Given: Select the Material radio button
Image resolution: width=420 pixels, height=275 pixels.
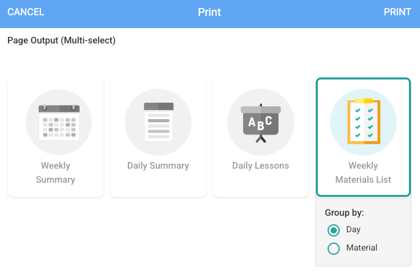Looking at the screenshot, I should [334, 249].
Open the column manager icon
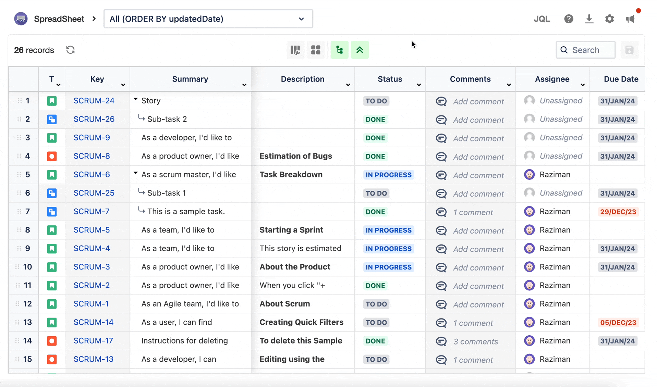Image resolution: width=657 pixels, height=387 pixels. coord(295,50)
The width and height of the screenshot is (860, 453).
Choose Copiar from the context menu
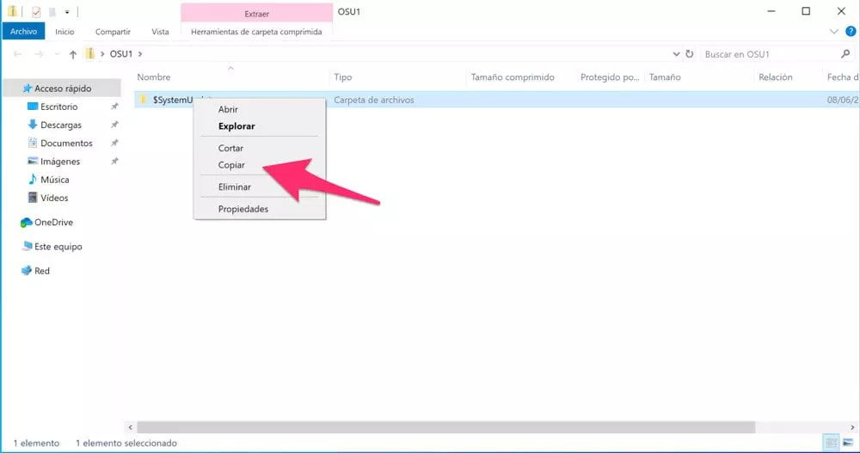tap(231, 165)
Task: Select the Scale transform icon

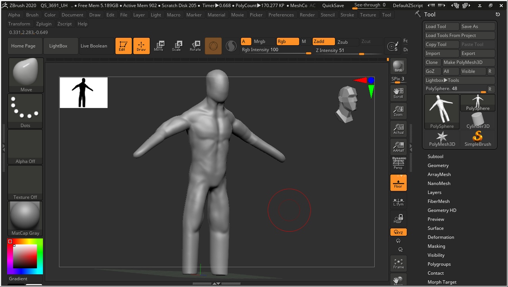Action: point(177,46)
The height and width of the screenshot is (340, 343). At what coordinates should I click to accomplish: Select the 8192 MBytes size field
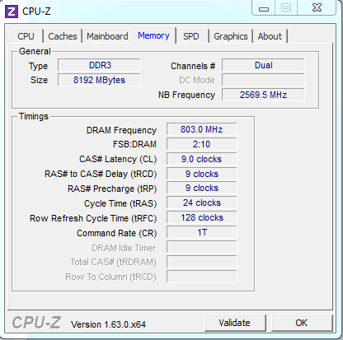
....
== PROBLEM DESCRIPTION ==
I'd like every record above written out again exactly, without the pictures.

== SOLUTION TO THE EXERCISE ==
Given: Select the Material radio button
Image resolution: width=420 pixels, height=275 pixels.
Looking at the screenshot, I should [334, 249].
Open the column manager icon
Image resolution: width=657 pixels, height=387 pixels. coord(295,50)
The width and height of the screenshot is (860, 453).
Choose Copiar from the context menu
tap(231, 165)
Task: Select the Scale transform icon

Action: point(177,46)
The height and width of the screenshot is (340, 343). At what coordinates should I click to accomplish: Select the 8192 MBytes size field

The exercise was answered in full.